THE TASK: Each line from the one holding "About [tab] (856, 1193)" to the end of the listing below must be given again exactly as it appears.

AVAILABLE DATA:
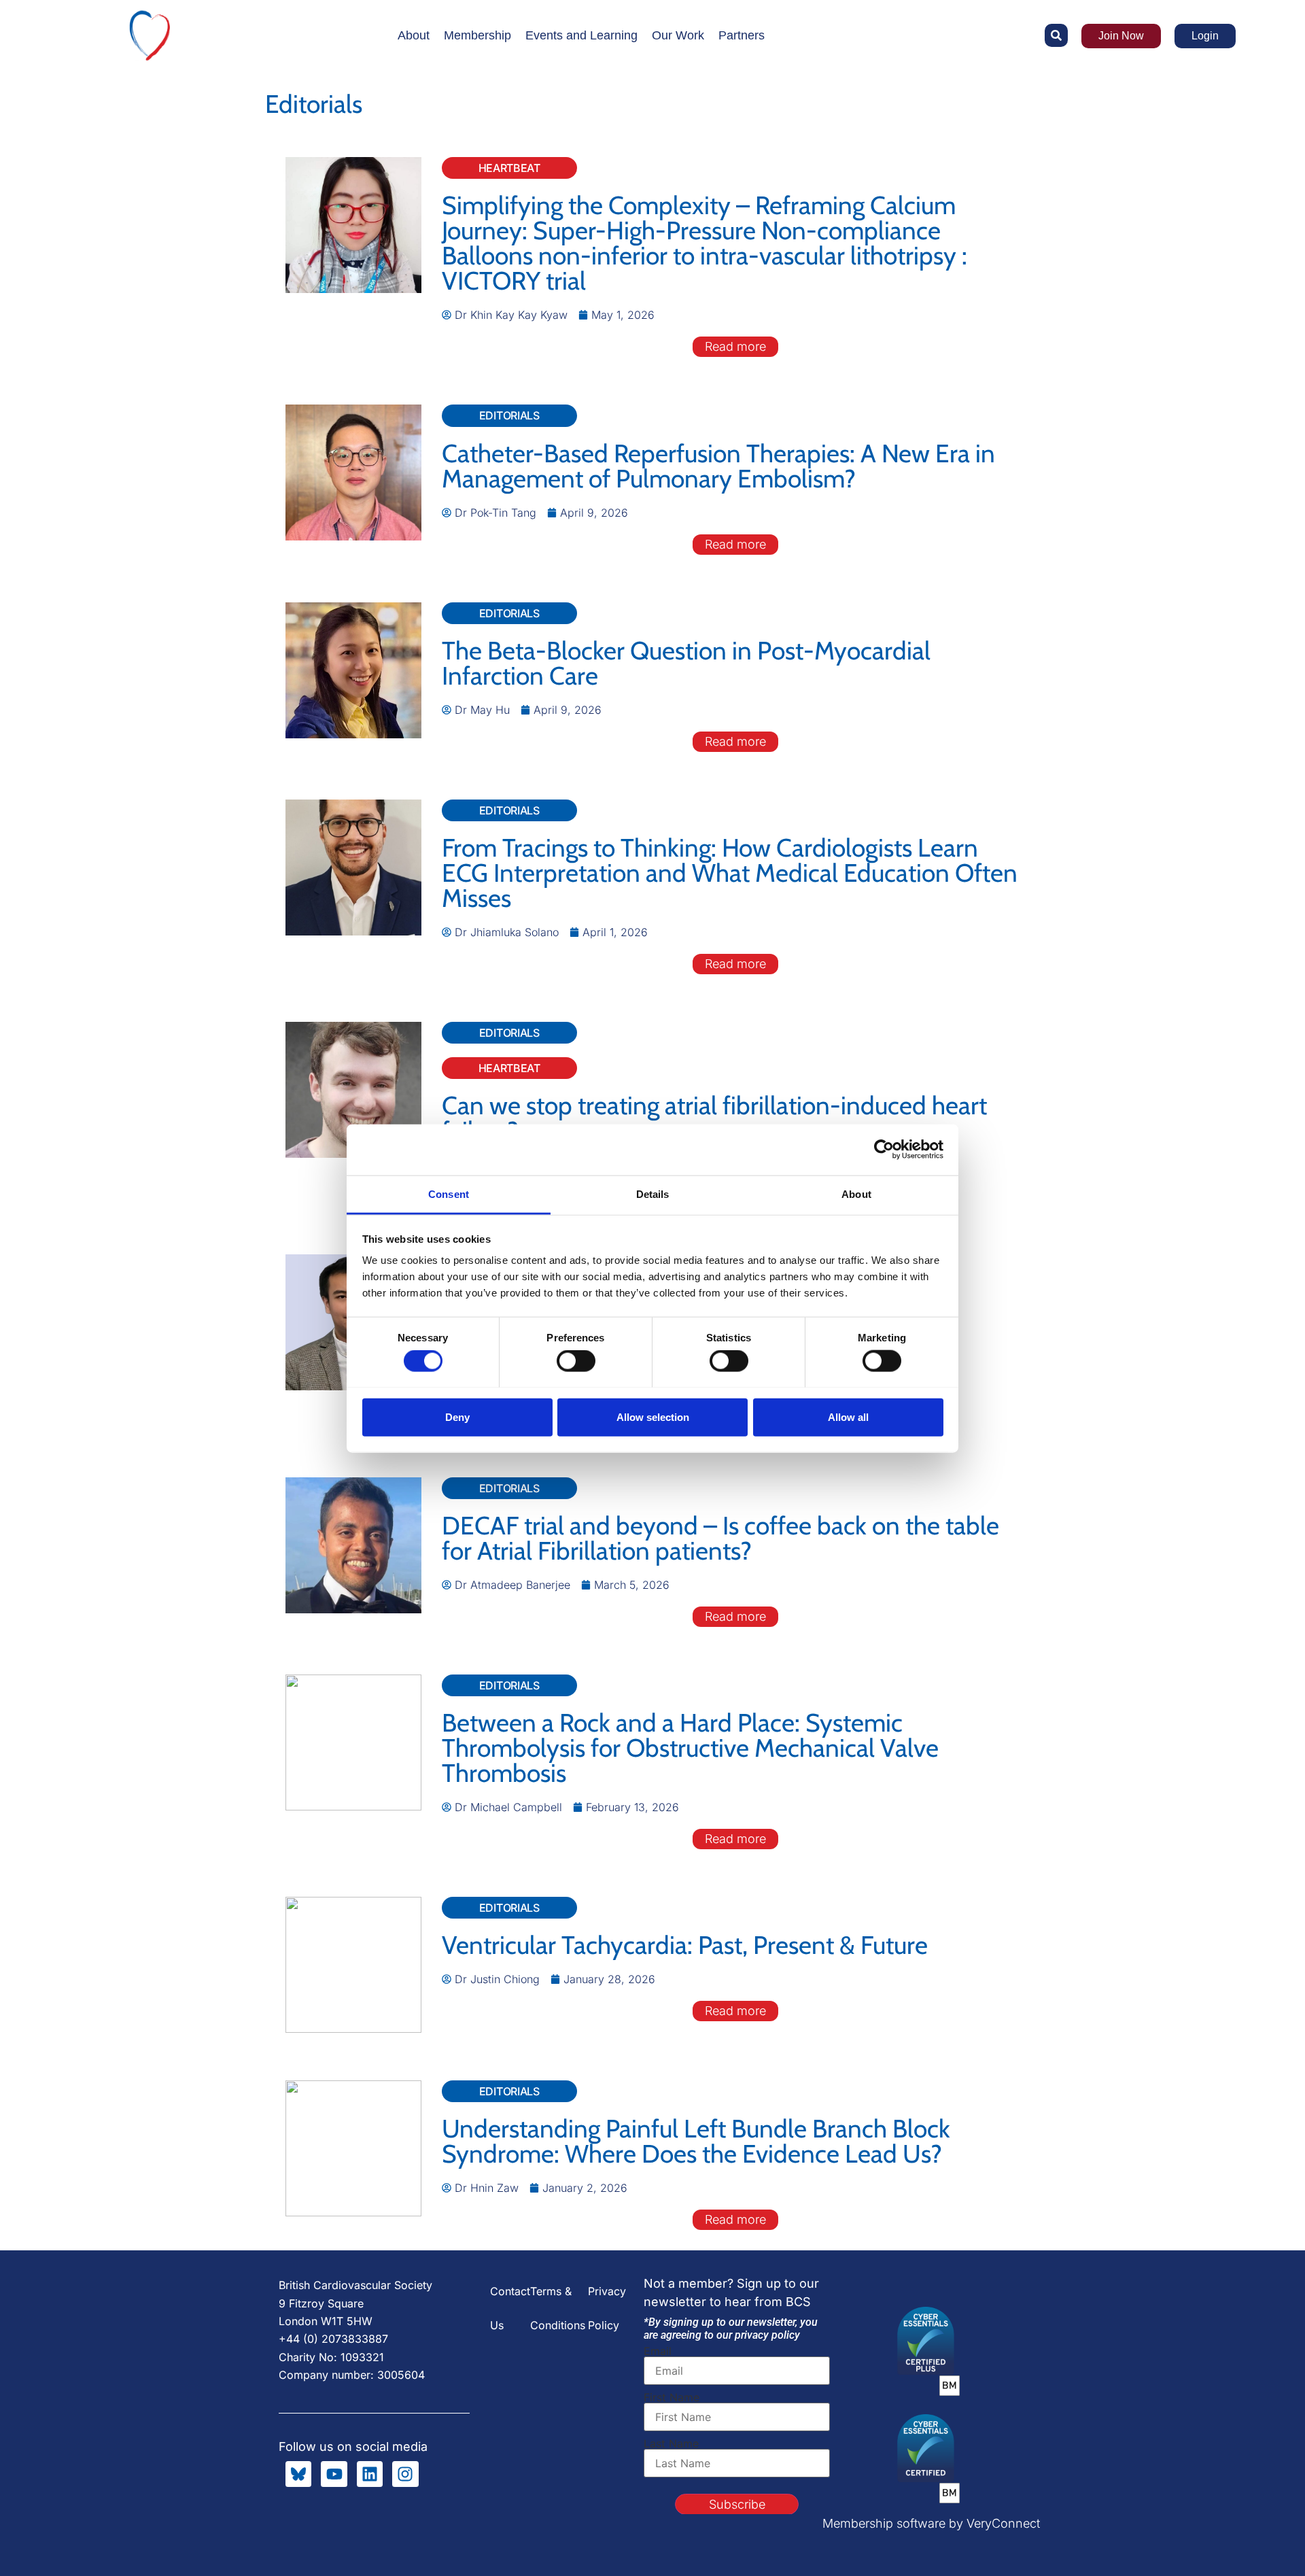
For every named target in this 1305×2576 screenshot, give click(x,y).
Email (658, 2351)
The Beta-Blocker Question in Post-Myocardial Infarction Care (686, 663)
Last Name (671, 2443)
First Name (671, 2397)
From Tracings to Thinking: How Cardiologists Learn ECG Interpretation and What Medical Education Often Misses (729, 872)
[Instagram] (405, 2474)
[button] (1056, 35)
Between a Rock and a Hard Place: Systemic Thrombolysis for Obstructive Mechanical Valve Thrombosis (690, 1747)
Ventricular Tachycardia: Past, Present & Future (685, 1944)
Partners (741, 35)
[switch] (576, 1360)
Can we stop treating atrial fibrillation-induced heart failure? (714, 1118)
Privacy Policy (607, 2308)
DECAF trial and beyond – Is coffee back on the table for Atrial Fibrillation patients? (720, 1538)
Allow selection (652, 1416)
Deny (457, 1416)
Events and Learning (581, 35)
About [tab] (856, 1193)
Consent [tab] (448, 1193)
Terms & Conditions (557, 2308)
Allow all (848, 1416)
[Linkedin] (370, 2474)
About (414, 35)
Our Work (678, 35)
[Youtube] (334, 2474)
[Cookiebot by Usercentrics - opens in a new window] (883, 1149)
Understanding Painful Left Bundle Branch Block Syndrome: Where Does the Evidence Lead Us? (696, 2141)
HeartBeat (509, 168)
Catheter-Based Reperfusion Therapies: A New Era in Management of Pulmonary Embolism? (718, 466)
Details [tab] (652, 1193)
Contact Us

OUTPUT OF THE EXERCISE:
About [tab] (856, 1193)
Consent [tab] (448, 1193)
Terms & Conditions (557, 2308)
Allow all (848, 1416)
[Linkedin] (370, 2474)
About (414, 35)
Our Work (678, 35)
[Youtube] (334, 2474)
[Cookiebot by Usercentrics - opens in a new window] (883, 1149)
Understanding Painful Left Bundle Branch Block Syndrome: Where Does the Evidence Lead Us? (696, 2141)
HeartBeat (509, 168)
Catheter-Based Reperfusion Therapies: A New Era in Management of Pulmonary Embolism? (718, 466)
Details [tab] (652, 1193)
Contact Us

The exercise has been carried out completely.